By SCOTT BAUER
MADISON, Wis. (AP) — Election clerks registered their support Tuesday for Wisconsin’s embattled nonpartisan elections board, which would be eliminated under a bill moving quickly through the Legislature.
The Government Accountability Board meeting came a day before the state Assembly was scheduled to vote on a bill that would do away with the nonpartisan panel and create a pair of commissions to oversee ethics and elections with partisan appointees.
“Power never likes to be checked, and that’s what we’re seeing now,” said Dane County clerk Scott McDonell, who spoke in support of the board at its meeting.
Diane Hermann-Brown, city clerk in Sun Prairie, also praised the board’s work over the past eight years and raised concerns about transitioning to a new commission next year, just four months before the presidential election.
“The timing of this happening next year in June will be very difficult,” she said.
The current board oversees Wisconsin’s elections, campaign finance, ethics and lobbying laws. The board was created by a nearly unanimous vote by the Legislature in 2007, in response to the so-called caucus scandal from the early 2000s that resulted in Republican and Democratic leaders being charged with felonies for campaigning on state time.
To address concerns about the ineffectiveness of the old elections board, which was comprised of partisan appointees, the GAB is run by six retired nonpartisan judges appointed by the governor.
Republican backers of moving back to partisan boards say that will create a more transparent process, while Democratic opponents say it will only lead to gridlock and the opportunity for more political corruption.
Opponents of the measure, including representatives from the League of Women Voters and the Wisconsin Democracy Campaign, said Tuesday that replacing the GAB with something that looks more like the widely criticized Federal Election Commission makes no sense.
Board director Kevin Kennedy outlined the proposal for the judges at the meeting, but none of them commented on it following his breakdown of the changes.
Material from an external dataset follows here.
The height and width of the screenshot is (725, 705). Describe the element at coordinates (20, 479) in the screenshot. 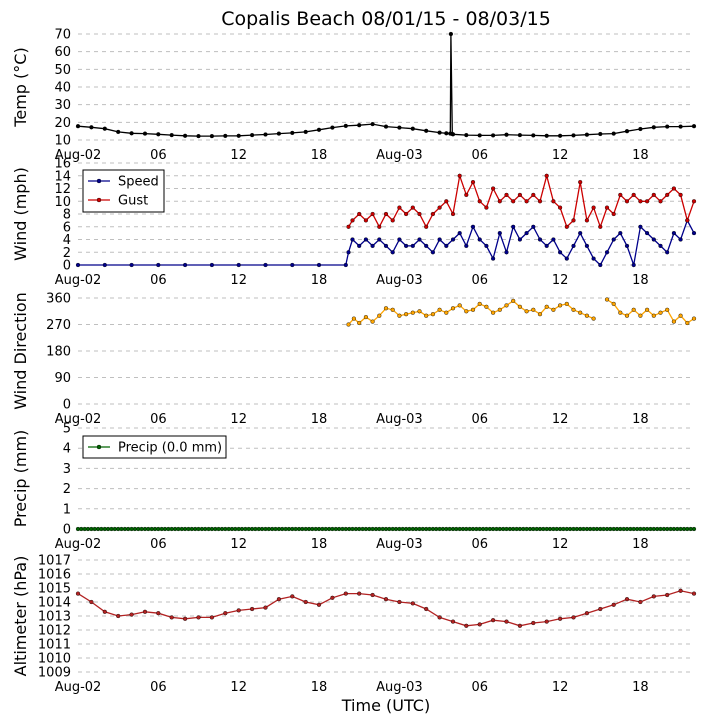

I see `precip-y-axis-label: Precip (mm)` at that location.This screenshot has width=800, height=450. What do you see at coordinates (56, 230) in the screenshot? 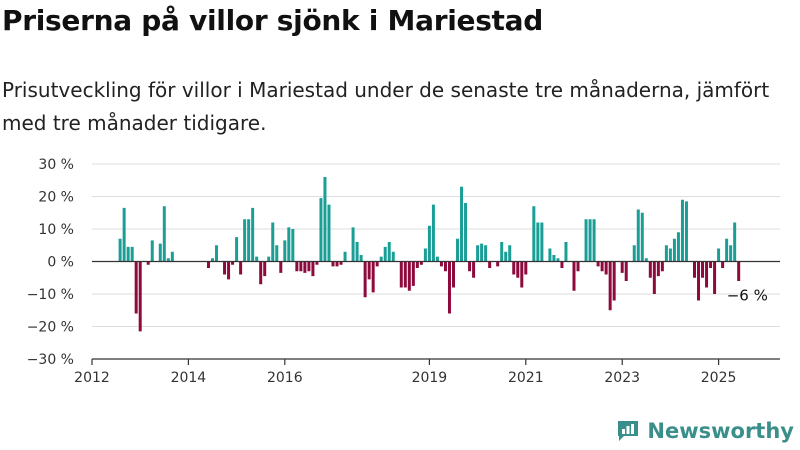
I see `y-tick-label: 10 %` at bounding box center [56, 230].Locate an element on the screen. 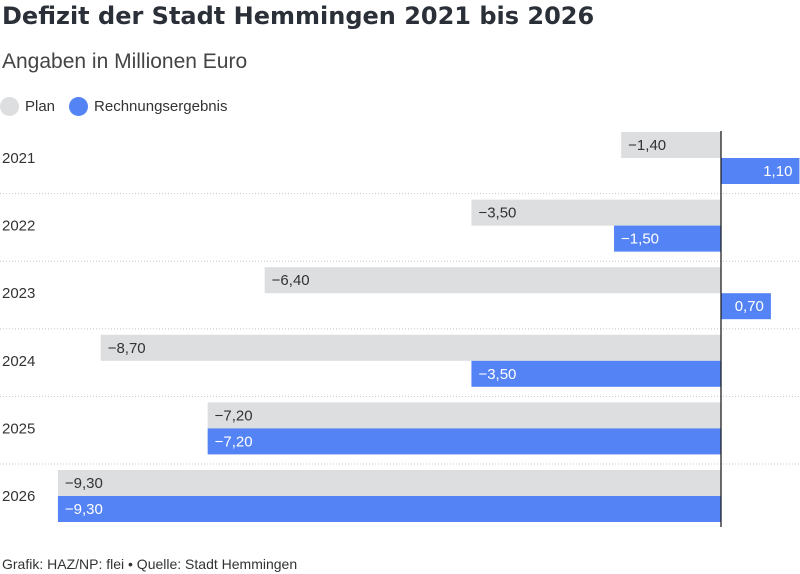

John Franke, a member of the board, noted during its meeting that it has no role in determining its future. That is up to the Legislature, where Republicans have put the measure on a fast track.
It was introduced on Oct. 9, a hearing was held four days afterward and the committee passed it two days later. The Assembly’s vote on passage Wednesday comes just 12 days after the bill’s introduction.
The measure also must pass the Senate and be signed by Gov. Scott Walker before taking effect. Walker has been vocally supportive of reorganizing the board — which had approved a secret investigation into Walker’s 2012 recall campaign — saying that having a board with bipartisan representation including election clerks is “real reform.”
It’s unclear when the bill may be taken up in the Senate, or how deep its support is there. Only eight of 19 Senate Republicans have signed on as co-sponsors.
Kennedy told the board Tuesday he assumed the Senate would vote on the bill within the next two weeks.
Republicans have targeted the board for elimination as part of a trio of bills that come in response to the secret John Doe investigation into Walker’s recall campaign and conservative groups that supported him.
One bill, up for approval this week, would do away with John Doe investigations for politicians. The other would rewrite the state’s campaign finance law in response to a series of court rulings, and make clear in state law that the type of coordination Walker was involved with is legal.
Democrats and other opponents say the three measures together will lead to a less-regulated environment where large political donations will be easier to hide and corruption will be more difficult to combat. Republican supporters say opponents are overreacting and the measures are about freedom of speech, reacting to court rulings and designed to encourage greater participation in the political process.